At the time I was supervising a student who was doing a great job looking for events in which an hypothetical particle called vector-like top quark was created. In a fraction of the cases, this particle is predicted to decay into a top quark and a Higgs boson with high momentum. Armed with my experience with boosted jets, we started looking for this kind of signature in the data.
Soon I realized that there was a number of events that featured a “bump” in the mass distribution of the more energetic boosted jet around 100 GeV. The feature could be made more evident by selecting a sub-sample of events in which the jet was tagged as originating from a Higgs boson and to contain at least one B-meson. That was the tell-tale sign of a particle decaying to a pair of bottom quarks. According to my expectation, there should have been none in the sample under scrutiny.

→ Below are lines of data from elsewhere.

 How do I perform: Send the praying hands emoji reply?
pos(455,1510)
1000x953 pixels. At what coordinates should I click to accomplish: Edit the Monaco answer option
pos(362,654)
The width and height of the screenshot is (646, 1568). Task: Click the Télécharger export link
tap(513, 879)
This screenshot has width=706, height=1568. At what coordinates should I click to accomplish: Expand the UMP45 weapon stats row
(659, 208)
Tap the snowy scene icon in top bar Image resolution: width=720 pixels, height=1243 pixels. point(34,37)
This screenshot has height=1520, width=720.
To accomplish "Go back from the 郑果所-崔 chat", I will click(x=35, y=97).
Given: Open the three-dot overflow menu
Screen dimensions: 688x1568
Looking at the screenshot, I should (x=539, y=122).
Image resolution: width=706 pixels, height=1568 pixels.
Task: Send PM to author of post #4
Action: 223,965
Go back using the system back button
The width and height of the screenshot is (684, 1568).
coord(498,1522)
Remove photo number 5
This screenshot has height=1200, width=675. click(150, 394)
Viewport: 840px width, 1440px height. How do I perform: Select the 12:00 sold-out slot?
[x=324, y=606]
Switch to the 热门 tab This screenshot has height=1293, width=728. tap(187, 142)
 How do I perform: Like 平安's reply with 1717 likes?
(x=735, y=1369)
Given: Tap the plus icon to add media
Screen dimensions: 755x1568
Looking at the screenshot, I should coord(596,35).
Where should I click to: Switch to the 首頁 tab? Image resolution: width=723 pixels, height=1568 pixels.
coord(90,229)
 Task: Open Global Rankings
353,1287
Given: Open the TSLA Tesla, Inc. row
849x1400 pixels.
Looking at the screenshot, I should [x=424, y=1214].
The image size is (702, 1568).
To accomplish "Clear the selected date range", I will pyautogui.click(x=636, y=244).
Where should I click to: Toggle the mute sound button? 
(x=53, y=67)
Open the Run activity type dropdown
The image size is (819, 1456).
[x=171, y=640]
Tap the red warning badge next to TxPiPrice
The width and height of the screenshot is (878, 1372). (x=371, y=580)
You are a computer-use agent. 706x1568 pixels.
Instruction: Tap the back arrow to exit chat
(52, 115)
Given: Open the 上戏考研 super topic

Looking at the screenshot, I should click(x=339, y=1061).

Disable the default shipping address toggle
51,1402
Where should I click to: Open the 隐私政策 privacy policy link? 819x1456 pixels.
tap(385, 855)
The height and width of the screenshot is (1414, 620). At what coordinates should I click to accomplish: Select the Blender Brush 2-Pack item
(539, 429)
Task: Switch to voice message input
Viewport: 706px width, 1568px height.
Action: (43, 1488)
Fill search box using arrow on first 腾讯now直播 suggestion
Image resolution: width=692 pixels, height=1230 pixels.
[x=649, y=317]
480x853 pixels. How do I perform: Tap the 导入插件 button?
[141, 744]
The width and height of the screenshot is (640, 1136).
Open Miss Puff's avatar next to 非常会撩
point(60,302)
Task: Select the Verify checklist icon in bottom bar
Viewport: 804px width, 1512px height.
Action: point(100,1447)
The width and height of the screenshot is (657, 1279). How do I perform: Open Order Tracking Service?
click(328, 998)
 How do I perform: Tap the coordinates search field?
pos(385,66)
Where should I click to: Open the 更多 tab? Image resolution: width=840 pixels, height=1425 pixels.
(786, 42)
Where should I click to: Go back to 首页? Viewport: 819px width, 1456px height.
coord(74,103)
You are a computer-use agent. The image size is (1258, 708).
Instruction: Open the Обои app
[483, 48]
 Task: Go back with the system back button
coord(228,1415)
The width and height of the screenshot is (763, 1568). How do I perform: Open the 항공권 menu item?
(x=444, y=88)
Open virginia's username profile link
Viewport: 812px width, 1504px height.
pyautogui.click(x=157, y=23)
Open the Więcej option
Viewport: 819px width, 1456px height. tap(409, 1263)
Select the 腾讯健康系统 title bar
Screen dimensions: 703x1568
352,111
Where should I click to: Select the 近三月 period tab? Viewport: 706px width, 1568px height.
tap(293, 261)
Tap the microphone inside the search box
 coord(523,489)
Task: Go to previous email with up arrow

If you haven’t heard of this story is because my student was keen enough to run a simulation of QCD multi-jet events with high momentum. Despite the fact that this kind of process is known not to be simulated correctly due to difficulties to describe how the mass of the jets arise from more basic interactions, the distribution obtained matched almost perfectly the real data. Does this account as an explanation? I think so under any reasonable standard. Still, if you asked me to explain exactly what happened, I can’t really say. Probably, the tagging algorithm picked up events in which the energy of the boosted jet was concentrated in a narrow region around its axis, and whose mass fell into the accepted “mass window”. I’ll never find out for sure.
I wanted to share these two stories because I think that one can learn more from a mistake than from a success. Now that I am not part anymore of a scientific collaboration, I feel like I am in a position to urge former collaborators to do the same when possible. This is true for science but certainly for technology as well, where people working on neural networks and other wonders keep hitting their heads against a wall until something good happens. But the beauty of the process is in fact in the hundred times it didn’t work out. It’s by understanding why, and where our biases are, that we make real advancements.